New study finds that volcanic eruptions can significantly alter rainfall patterns worldwide, particularly in tropical regions. Eruptions cause shifts in the Inter-Tropical Convergence Zone (ITCZ), leading to unusual rainfall distribution. Read more.
Volcanoes can have a major impact on rainfall around the world, according to a recent study by Princeton University. New research published in Nature Geoscience shows that large volcanic eruptions can change rainfall patterns, especially in tropical regions near the equator. While it is known that big eruptions can cool the Earth temporarily, this study shows that there are other important weather-related effects as well.

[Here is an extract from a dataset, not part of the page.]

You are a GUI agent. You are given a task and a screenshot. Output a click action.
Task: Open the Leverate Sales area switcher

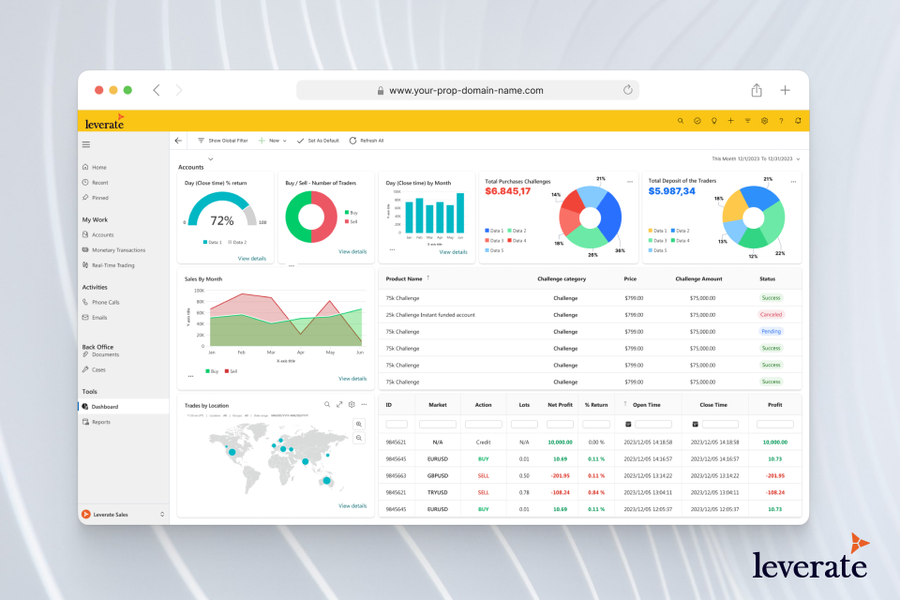(122, 514)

What Happens When a Volcano Erupts
When a volcano erupts, it releases gases, like sulphur dioxide, into the upper atmosphere. These gases form tiny particles called aerosols that block sunlight and lead to temporary cooling of the Earth’s surface. But the study found that these aerosols also have a significant effect on rainfall, especially near the equator, where tropical rain belts are located.
Role of the Equator
Interestingly, the equator plays a key role in how rainfall is distributed across the globe. A weather system known as the Inter-Tropical Convergence Zone (ITCZ) moves across the equator and is responsible for bringing heavy rain to tropical regions. This system shifts slightly with the seasons, creating wet and dry seasons in many parts of the tropics. After a major volcanic eruption, this rain belt can shift much more than usual. For example, the researchers studied three major eruptions: Santa Maria in Guatemala (1902), Agung in Indonesia (1963), and Pinatubo in the Philippines (1991).
Observations
When the volcanic plume stays in one hemisphere, it results in certain ITCZ shifts. This causes less rain and fewer floods in the hemisphere where the eruption occurred and more rain in the opposite hemisphere.

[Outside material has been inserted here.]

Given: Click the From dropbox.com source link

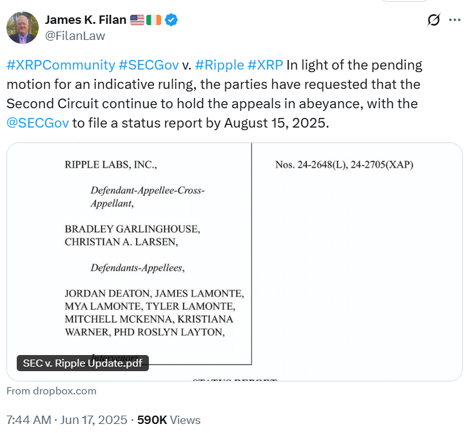Looking at the screenshot, I should click(52, 391).
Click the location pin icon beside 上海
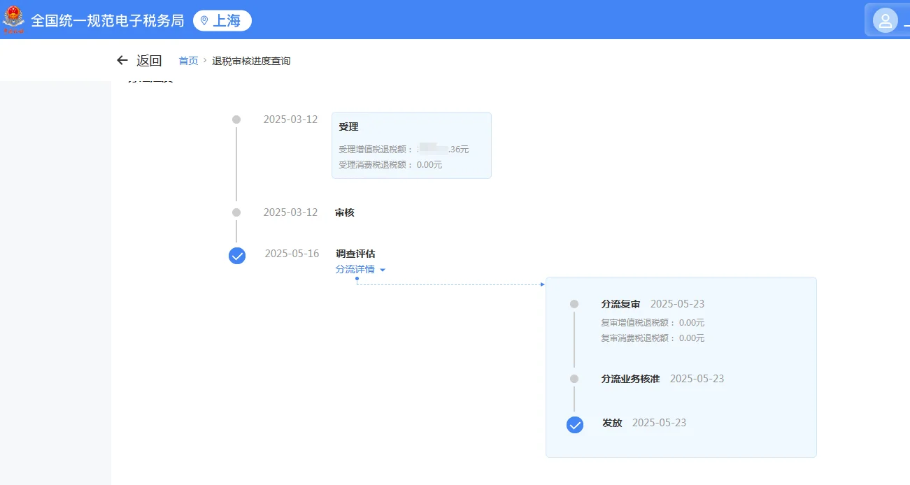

When the plume spreads across both hemispheres, as it did with the Pinatubo eruption, different effects are observed. There’s less flooding in tropical regions in both hemispheres and more rainfall in desert-like areas.
For example:
• After Agung erupted in the Southern Hemisphere, rainfall decreased in southern tropics and increased in northern ones.
• After Santa Maria, the Northern Hemisphere experienced reduced rainfall, while flooding increased in the southern tropics.

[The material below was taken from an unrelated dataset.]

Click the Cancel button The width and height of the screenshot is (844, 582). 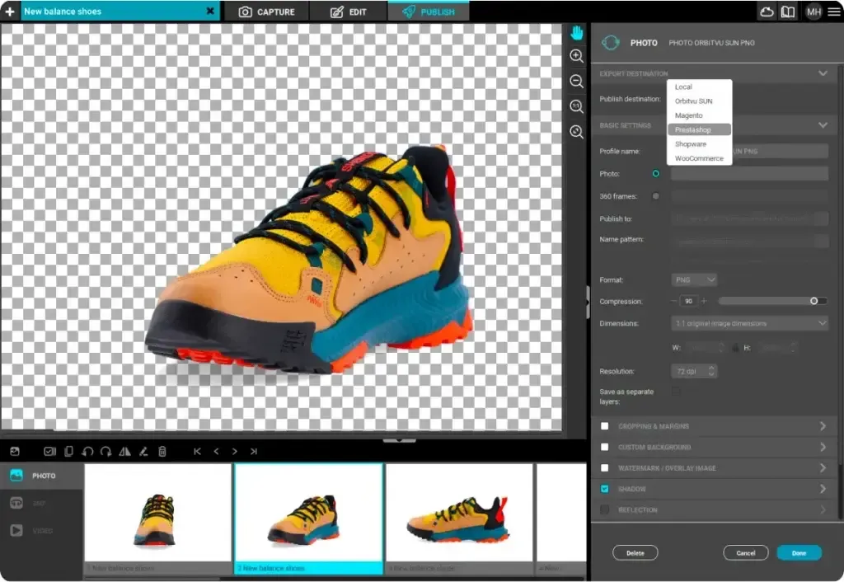coord(745,553)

The researchers believe this might be due to a weather pattern called monsoon-desert coupling. In this pattern, air that sinks over monsoon regions rises over nearby deserts, drawing in moisture and causing unexpected rainfall in dry areas. The research is significant because it shows that volcanic eruptions can cause major changes in weather patterns far from the eruption site.
These changes can last for a year or more and lead to: Flooding in unexpected place and droughts in areas that usually receive rain.
Why Is it Important
Professor Gabriele Villarini says that the study highlights how natural events like volcanic eruptions can disrupt large weather patterns and have global ripple effects.
It also underscores the complexity of the climate system, showing that even a single event can shift weather zones, change rainfall, and affect water availability in different parts of the world. The research reminds us that climate is a global system, and any change in one part of the world can have unexpected effects elsewhere.